BEGIN
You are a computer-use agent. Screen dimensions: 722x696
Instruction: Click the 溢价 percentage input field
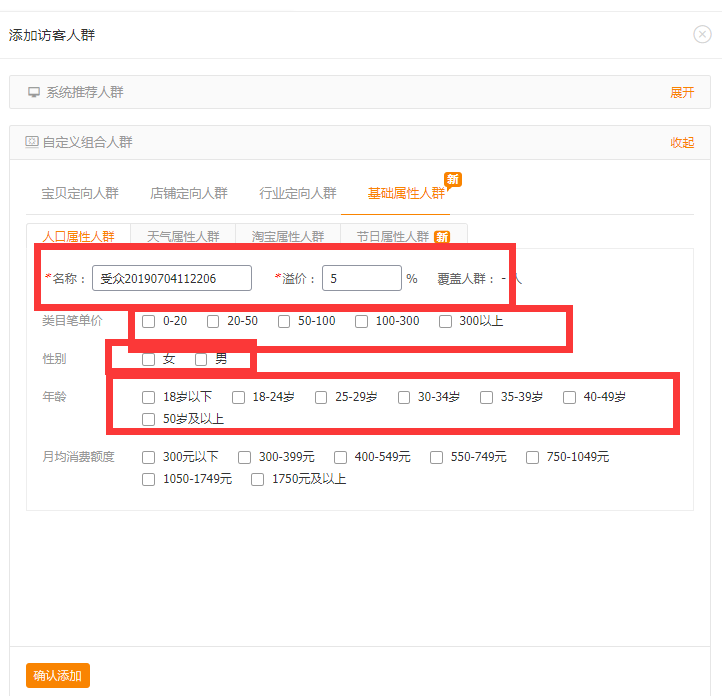362,278
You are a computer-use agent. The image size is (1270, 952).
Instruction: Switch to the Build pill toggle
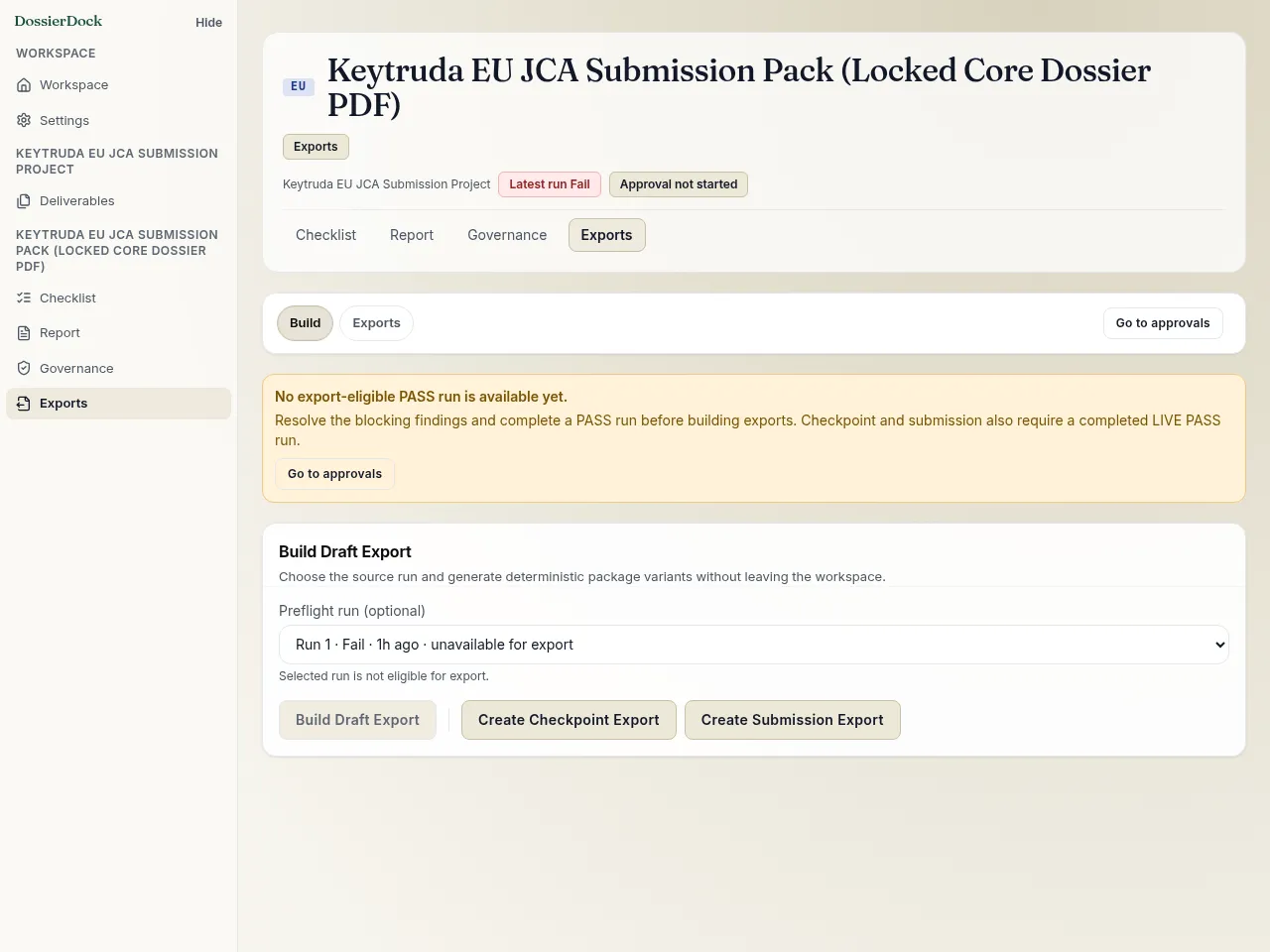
END
Could you copy the listing above exactly, without its pictures?

Exercise solution -
You are a computer-use agent. Screen dimensions: 722x696
Instruction: Click the 溢价 percentage input field
362,278
You are a computer-use agent. The image size is (1270, 952).
Instruction: Switch to the Build pill toggle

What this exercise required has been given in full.